Stored records:
>> Begin
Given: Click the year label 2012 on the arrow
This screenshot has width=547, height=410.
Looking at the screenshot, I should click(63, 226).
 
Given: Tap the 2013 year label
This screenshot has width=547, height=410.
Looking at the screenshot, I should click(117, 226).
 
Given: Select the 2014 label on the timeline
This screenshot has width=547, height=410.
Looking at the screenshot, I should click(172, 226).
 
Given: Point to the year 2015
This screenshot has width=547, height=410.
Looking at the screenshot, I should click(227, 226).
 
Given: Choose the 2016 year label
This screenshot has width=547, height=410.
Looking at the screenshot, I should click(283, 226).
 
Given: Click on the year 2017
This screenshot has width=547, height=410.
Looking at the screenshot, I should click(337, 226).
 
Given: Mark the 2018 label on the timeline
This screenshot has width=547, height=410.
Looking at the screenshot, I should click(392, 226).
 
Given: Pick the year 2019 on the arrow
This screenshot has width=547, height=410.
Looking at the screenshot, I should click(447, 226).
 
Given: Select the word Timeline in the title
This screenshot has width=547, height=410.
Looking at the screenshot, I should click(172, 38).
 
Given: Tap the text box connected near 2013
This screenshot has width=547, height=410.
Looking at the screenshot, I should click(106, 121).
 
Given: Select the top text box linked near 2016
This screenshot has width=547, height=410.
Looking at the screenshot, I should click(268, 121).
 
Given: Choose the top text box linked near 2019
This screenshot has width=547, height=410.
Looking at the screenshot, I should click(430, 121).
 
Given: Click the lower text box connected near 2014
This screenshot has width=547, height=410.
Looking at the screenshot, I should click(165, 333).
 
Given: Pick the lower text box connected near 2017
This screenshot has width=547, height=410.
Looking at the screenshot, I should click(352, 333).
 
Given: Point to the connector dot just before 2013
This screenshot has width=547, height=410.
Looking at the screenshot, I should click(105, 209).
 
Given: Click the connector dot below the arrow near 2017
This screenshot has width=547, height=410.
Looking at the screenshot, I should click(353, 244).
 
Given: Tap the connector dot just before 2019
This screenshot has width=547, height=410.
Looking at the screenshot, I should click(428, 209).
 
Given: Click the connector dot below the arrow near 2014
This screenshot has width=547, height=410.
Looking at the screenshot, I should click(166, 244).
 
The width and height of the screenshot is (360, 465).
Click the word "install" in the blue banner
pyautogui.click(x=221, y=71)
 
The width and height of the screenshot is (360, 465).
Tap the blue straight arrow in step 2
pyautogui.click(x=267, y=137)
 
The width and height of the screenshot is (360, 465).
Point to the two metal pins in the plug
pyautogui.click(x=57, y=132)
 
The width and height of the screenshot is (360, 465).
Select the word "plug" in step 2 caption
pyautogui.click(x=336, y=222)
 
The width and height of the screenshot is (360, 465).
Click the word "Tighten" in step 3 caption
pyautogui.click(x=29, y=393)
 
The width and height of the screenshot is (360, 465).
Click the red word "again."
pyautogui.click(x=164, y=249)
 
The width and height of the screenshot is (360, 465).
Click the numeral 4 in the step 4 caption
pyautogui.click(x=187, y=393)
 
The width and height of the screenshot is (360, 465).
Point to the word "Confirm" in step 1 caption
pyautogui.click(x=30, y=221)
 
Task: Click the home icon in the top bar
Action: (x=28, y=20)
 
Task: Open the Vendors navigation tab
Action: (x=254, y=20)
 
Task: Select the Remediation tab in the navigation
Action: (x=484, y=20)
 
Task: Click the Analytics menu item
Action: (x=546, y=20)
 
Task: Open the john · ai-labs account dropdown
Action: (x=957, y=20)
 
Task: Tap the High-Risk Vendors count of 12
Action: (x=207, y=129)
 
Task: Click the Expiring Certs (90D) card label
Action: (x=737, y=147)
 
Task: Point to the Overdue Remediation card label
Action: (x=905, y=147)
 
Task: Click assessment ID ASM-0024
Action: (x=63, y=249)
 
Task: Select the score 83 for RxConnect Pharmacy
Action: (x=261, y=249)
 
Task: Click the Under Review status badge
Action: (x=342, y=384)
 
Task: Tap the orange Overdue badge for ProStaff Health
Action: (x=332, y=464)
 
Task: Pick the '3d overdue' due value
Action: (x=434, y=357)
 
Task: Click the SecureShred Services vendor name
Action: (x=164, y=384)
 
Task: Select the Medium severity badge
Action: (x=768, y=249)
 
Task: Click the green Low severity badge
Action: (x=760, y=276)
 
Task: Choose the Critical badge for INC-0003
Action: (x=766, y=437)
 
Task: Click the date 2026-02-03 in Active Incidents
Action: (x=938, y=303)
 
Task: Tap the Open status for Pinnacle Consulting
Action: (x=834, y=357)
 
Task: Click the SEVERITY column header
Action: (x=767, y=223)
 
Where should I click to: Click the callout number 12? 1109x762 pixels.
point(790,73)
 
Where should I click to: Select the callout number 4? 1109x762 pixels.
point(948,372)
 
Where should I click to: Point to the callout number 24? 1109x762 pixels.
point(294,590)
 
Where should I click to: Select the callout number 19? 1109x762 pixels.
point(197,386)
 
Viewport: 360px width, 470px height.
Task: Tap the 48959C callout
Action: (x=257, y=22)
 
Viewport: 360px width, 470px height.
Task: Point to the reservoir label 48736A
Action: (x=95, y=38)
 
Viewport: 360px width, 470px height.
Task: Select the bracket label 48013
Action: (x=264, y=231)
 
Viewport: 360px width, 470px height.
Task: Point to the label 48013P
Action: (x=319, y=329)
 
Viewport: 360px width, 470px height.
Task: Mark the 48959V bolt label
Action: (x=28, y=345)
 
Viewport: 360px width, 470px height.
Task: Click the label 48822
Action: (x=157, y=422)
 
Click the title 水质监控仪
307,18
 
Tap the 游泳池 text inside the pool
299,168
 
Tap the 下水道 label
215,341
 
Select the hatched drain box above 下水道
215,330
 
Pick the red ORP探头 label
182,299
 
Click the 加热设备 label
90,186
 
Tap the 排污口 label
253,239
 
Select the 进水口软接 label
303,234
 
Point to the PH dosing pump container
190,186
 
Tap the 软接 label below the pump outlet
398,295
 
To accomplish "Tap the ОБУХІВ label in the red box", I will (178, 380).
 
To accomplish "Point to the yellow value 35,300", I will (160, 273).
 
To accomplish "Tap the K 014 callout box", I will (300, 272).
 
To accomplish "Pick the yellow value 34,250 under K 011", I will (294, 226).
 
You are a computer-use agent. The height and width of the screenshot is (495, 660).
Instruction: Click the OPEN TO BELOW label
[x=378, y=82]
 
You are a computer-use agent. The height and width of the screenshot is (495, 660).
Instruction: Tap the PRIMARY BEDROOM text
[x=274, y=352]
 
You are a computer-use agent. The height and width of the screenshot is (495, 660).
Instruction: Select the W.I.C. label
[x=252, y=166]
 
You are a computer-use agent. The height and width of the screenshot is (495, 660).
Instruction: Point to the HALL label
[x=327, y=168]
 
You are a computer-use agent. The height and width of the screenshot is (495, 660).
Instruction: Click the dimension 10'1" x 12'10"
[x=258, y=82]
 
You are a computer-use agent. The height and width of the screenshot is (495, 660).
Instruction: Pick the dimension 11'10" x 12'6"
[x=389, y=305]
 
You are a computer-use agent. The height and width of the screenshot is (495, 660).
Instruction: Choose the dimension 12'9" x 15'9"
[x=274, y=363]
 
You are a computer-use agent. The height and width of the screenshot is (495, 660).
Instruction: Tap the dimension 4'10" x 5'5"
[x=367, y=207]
>> End
Rewrite every one of the entries above, replacing "screenshot" with "capture" and leaving everything else unchanged.

Given: Click the year label 2012 on the arrow
This capture has width=547, height=410.
Looking at the capture, I should click(63, 226).
 
Given: Tap the 2013 year label
This capture has width=547, height=410.
Looking at the capture, I should click(117, 226).
 
Given: Select the 2014 label on the timeline
This capture has width=547, height=410.
Looking at the capture, I should click(172, 226).
 
Given: Point to the year 2015
This capture has width=547, height=410.
Looking at the capture, I should click(227, 226).
 
Given: Choose the 2016 year label
This capture has width=547, height=410.
Looking at the capture, I should click(283, 226).
 
Given: Click on the year 2017
This capture has width=547, height=410.
Looking at the capture, I should click(337, 226).
 
Given: Mark the 2018 label on the timeline
This capture has width=547, height=410.
Looking at the capture, I should click(392, 226).
 
Given: Pick the year 2019 on the arrow
This capture has width=547, height=410.
Looking at the capture, I should click(447, 226).
 
Given: Select the word Timeline in the title
This capture has width=547, height=410.
Looking at the capture, I should click(172, 38).
 
Given: Tap the text box connected near 2013
This capture has width=547, height=410.
Looking at the capture, I should click(106, 121).
 
Given: Select the top text box linked near 2016
This capture has width=547, height=410.
Looking at the capture, I should click(268, 121).
 
Given: Choose the top text box linked near 2019
This capture has width=547, height=410.
Looking at the capture, I should click(430, 121).
 
Given: Click the lower text box connected near 2014
This capture has width=547, height=410.
Looking at the capture, I should click(165, 333).
 
Given: Pick the lower text box connected near 2017
This capture has width=547, height=410.
Looking at the capture, I should click(352, 333).
 
Given: Point to the connector dot just before 2013
This capture has width=547, height=410.
Looking at the capture, I should click(105, 209).
 
Given: Click the connector dot below the arrow near 2017
This capture has width=547, height=410.
Looking at the capture, I should click(353, 244).
 
Given: Tap the connector dot just before 2019
This capture has width=547, height=410.
Looking at the capture, I should click(428, 209).
 
Given: Click the connector dot below the arrow near 2014
This capture has width=547, height=410.
Looking at the capture, I should click(166, 244).
 
The width and height of the capture is (360, 465).
Click the word "install" in the blue banner
pyautogui.click(x=221, y=71)
 
The width and height of the capture is (360, 465).
Tap the blue straight arrow in step 2
pyautogui.click(x=267, y=137)
 
The width and height of the capture is (360, 465).
Point to the two metal pins in the plug
pyautogui.click(x=57, y=132)
 
The width and height of the capture is (360, 465).
Select the word "plug" in step 2 caption
pyautogui.click(x=336, y=222)
 
The width and height of the capture is (360, 465).
Click the word "Tighten" in step 3 caption
pyautogui.click(x=29, y=393)
 
The width and height of the capture is (360, 465).
Click the red word "again."
pyautogui.click(x=164, y=249)
 
The width and height of the capture is (360, 465).
Click the numeral 4 in the step 4 caption
pyautogui.click(x=187, y=393)
 
The width and height of the capture is (360, 465).
Point to the word "Confirm" in step 1 caption
pyautogui.click(x=30, y=221)
 
Task: Click the home icon in the top bar
Action: (x=28, y=20)
 
Task: Open the Vendors navigation tab
Action: (x=254, y=20)
 
Task: Select the Remediation tab in the navigation
Action: (x=484, y=20)
 
Task: Click the Analytics menu item
Action: (x=546, y=20)
 
Task: Open the john · ai-labs account dropdown
Action: (x=957, y=20)
 
Task: Tap the High-Risk Vendors count of 12
Action: (x=207, y=129)
 
Task: Click the Expiring Certs (90D) card label
Action: (x=737, y=147)
 
Task: Point to the Overdue Remediation card label
Action: (x=905, y=147)
 
Task: Click assessment ID ASM-0024
Action: (x=63, y=249)
 
Task: Select the score 83 for RxConnect Pharmacy
Action: (x=261, y=249)
 
Task: Click the Under Review status badge
Action: (x=342, y=384)
 
Task: Tap the orange Overdue badge for ProStaff Health
Action: (x=332, y=464)
 
Task: Pick the '3d overdue' due value
Action: (x=434, y=357)
 
Task: Click the SecureShred Services vendor name
Action: (x=164, y=384)
 
Task: Select the Medium severity badge
Action: (x=768, y=249)
 
Task: Click the green Low severity badge
Action: (x=760, y=276)
 
Task: Choose the Critical badge for INC-0003
Action: (x=766, y=437)
 
Task: Click the date 2026-02-03 in Active Incidents
Action: (x=938, y=303)
 
Task: Tap the Open status for Pinnacle Consulting
Action: (x=834, y=357)
 
Task: Click the SEVERITY column header
Action: (x=767, y=223)
 
Where should I click to: Click the callout number 12? 1109x762 pixels.
point(790,73)
 
Where should I click to: Select the callout number 4? 1109x762 pixels.
point(948,372)
 
Where should I click to: Point to the callout number 24? 1109x762 pixels.
point(294,590)
 
Where should I click to: Select the callout number 19? 1109x762 pixels.
point(197,386)
 
Viewport: 360px width, 470px height.
Task: Tap the 48959C callout
Action: (x=257, y=22)
 
Viewport: 360px width, 470px height.
Task: Point to the reservoir label 48736A
Action: (x=95, y=38)
 
Viewport: 360px width, 470px height.
Task: Select the bracket label 48013
Action: (x=264, y=231)
 
Viewport: 360px width, 470px height.
Task: Point to the label 48013P
Action: (x=319, y=329)
 
Viewport: 360px width, 470px height.
Task: Mark the 48959V bolt label
Action: (x=28, y=345)
 
Viewport: 360px width, 470px height.
Task: Click the label 48822
Action: (x=157, y=422)
 
Click the title 水质监控仪
307,18
 
Tap the 游泳池 text inside the pool
299,168
 
Tap the 下水道 label
215,341
 
Select the hatched drain box above 下水道
215,330
 
Pick the red ORP探头 label
182,299
 
Click the 加热设备 label
90,186
 
Tap the 排污口 label
253,239
 
Select the 进水口软接 label
303,234
 
Point to the PH dosing pump container
190,186
 
Tap the 软接 label below the pump outlet
398,295
 
To accomplish "Tap the ОБУХІВ label in the red box", I will (178, 380).
 
To accomplish "Point to the yellow value 35,300", I will (160, 273).
 
To accomplish "Tap the K 014 callout box", I will (300, 272).
 
To accomplish "Pick the yellow value 34,250 under K 011", I will (294, 226).
 
You are a computer-use agent. The height and width of the capture is (495, 660).
Instruction: Click the OPEN TO BELOW label
[x=378, y=82]
 
You are a computer-use agent. The height and width of the capture is (495, 660).
Instruction: Tap the PRIMARY BEDROOM text
[x=274, y=352]
 
You are a computer-use agent. The height and width of the capture is (495, 660).
Instruction: Select the W.I.C. label
[x=252, y=166]
 
You are a computer-use agent. The height and width of the capture is (495, 660).
Instruction: Point to the HALL label
[x=327, y=168]
 
You are a computer-use agent. The height and width of the capture is (495, 660).
Instruction: Click the dimension 10'1" x 12'10"
[x=258, y=82]
 
You are a computer-use agent. The height and width of the capture is (495, 660).
Instruction: Pick the dimension 11'10" x 12'6"
[x=389, y=305]
 
You are a computer-use agent. The height and width of the capture is (495, 660).
Instruction: Choose the dimension 12'9" x 15'9"
[x=274, y=363]
 
You are a computer-use agent. The height and width of the capture is (495, 660).
Instruction: Tap the dimension 4'10" x 5'5"
[x=367, y=207]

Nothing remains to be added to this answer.